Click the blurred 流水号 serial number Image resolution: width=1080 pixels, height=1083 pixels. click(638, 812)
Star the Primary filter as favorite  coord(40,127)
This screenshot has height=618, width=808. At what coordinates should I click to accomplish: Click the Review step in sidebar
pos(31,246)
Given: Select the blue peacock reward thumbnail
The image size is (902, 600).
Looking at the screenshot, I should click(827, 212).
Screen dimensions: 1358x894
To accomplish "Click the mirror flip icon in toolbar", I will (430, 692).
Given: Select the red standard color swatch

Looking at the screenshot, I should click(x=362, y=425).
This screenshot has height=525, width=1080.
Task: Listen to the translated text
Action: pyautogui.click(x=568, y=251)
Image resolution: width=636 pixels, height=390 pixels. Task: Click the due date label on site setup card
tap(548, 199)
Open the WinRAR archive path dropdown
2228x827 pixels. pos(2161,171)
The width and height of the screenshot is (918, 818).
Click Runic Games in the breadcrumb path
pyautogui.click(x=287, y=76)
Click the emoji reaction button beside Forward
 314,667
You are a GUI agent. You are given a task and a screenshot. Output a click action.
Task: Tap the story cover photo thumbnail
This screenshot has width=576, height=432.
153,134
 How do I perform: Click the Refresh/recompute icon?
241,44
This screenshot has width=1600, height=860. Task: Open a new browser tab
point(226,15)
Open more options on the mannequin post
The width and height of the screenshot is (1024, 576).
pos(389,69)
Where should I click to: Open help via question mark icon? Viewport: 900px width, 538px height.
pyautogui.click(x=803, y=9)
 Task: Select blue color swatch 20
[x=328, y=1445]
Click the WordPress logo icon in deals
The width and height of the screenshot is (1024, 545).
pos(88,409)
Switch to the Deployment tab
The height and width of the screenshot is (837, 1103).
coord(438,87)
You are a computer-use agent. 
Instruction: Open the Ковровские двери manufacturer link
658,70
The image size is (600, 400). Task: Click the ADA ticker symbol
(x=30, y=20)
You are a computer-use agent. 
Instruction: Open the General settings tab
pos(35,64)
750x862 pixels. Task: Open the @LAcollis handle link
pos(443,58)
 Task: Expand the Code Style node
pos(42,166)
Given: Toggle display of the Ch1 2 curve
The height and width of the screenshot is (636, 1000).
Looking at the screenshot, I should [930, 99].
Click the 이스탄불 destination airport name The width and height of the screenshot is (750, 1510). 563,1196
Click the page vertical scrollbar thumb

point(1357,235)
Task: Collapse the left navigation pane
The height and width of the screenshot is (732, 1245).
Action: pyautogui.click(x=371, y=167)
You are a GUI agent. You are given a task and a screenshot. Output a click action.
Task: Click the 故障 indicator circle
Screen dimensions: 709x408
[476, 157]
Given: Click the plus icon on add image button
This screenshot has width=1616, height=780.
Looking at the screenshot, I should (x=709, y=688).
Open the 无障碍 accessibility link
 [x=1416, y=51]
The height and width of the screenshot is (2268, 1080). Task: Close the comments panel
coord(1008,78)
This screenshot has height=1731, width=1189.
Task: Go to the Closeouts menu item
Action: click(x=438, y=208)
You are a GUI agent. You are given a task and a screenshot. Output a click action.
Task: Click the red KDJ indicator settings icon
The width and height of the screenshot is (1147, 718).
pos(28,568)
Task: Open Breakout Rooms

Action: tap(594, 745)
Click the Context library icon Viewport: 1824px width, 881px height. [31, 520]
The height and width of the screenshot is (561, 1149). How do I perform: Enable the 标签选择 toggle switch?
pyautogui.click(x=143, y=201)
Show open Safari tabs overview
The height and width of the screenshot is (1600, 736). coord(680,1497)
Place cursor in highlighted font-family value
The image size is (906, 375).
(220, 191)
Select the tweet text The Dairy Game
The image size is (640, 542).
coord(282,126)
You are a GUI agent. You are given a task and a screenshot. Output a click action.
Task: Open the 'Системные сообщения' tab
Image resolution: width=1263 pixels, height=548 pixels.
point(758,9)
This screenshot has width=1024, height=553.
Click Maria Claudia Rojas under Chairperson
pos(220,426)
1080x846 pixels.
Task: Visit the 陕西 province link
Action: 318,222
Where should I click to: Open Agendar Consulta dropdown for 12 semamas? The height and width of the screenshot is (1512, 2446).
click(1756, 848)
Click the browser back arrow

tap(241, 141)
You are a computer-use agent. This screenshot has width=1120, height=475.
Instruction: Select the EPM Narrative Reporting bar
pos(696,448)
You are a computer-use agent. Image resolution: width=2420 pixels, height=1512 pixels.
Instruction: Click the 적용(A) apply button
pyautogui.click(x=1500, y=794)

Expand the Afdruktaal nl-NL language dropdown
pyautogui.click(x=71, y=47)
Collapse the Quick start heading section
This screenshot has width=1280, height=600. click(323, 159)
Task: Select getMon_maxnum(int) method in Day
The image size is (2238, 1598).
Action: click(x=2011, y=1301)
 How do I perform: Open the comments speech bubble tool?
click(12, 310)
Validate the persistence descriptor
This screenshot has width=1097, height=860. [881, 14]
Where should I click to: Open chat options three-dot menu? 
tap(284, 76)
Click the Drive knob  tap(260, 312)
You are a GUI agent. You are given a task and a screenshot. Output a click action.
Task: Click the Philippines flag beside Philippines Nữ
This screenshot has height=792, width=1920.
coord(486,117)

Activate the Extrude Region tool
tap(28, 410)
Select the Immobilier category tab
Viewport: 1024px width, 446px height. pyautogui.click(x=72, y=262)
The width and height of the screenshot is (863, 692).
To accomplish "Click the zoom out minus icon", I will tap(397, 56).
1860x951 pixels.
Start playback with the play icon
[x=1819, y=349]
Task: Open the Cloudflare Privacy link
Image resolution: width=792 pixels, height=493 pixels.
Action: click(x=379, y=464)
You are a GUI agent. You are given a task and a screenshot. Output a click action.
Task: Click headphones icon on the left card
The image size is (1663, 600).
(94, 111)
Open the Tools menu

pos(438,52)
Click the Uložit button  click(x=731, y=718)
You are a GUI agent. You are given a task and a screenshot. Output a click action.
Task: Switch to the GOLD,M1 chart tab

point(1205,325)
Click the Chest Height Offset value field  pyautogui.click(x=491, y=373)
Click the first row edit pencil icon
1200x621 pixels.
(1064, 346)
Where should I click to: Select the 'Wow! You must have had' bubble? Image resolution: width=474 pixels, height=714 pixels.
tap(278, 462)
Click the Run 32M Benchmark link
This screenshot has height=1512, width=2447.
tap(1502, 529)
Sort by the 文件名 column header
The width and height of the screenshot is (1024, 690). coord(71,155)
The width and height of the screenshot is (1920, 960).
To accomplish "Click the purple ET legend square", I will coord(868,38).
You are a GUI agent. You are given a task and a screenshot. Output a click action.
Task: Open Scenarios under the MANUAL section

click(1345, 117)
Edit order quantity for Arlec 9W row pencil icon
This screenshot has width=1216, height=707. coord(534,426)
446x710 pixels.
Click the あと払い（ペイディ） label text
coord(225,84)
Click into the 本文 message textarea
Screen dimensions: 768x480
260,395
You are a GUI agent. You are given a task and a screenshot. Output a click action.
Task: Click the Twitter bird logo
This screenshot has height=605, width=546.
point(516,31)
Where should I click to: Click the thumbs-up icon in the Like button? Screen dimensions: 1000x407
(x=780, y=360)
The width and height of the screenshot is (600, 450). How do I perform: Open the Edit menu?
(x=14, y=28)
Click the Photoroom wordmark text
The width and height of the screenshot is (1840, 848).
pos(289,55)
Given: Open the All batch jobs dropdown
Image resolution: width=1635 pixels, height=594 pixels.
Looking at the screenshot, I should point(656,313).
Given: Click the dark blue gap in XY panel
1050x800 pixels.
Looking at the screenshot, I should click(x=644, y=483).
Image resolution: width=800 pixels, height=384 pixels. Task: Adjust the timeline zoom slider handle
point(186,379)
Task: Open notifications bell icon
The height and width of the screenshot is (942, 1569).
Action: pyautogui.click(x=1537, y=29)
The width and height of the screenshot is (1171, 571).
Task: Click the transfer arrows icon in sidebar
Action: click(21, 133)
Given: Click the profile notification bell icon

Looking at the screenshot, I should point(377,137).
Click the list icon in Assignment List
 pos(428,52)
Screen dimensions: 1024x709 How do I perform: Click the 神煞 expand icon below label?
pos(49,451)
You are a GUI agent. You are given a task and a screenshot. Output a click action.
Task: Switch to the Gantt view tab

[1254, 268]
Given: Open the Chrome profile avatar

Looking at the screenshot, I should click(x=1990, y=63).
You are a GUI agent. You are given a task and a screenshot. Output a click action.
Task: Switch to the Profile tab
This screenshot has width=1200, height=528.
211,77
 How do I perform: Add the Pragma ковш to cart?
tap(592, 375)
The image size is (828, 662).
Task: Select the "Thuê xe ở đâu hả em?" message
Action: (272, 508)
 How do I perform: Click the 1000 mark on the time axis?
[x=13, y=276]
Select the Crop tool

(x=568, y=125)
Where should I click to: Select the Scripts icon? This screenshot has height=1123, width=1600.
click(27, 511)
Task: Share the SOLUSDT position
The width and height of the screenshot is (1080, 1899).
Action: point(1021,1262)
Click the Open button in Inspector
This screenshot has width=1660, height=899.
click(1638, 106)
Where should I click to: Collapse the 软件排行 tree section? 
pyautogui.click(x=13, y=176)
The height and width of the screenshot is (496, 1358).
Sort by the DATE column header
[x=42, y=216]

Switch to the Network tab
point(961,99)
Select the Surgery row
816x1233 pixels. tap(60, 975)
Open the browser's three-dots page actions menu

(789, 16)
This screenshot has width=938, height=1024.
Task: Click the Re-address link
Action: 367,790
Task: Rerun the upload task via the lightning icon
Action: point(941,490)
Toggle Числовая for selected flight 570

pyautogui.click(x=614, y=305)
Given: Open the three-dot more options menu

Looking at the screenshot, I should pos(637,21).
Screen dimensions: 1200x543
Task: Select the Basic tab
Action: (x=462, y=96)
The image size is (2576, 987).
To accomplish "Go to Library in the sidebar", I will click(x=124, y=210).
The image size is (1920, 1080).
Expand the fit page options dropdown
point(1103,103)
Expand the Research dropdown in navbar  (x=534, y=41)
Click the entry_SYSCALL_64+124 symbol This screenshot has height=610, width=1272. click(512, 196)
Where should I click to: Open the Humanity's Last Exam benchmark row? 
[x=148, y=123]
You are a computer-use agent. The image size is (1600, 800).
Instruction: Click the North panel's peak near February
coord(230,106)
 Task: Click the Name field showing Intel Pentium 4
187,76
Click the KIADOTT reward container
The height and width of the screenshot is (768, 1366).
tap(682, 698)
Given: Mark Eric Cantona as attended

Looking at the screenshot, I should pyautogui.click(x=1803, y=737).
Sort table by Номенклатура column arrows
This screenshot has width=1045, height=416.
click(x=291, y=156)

+===+

• **Description of the task**
Reproduce the listing above verbatim, from its first line through the line containing "pos(31,246)", including both of those lines.

• **Task solution**
Click the blurred 流水号 serial number Image resolution: width=1080 pixels, height=1083 pixels. click(638, 812)
Star the Primary filter as favorite  coord(40,127)
This screenshot has height=618, width=808. At what coordinates should I click to accomplish: Click the Review step in sidebar
pos(31,246)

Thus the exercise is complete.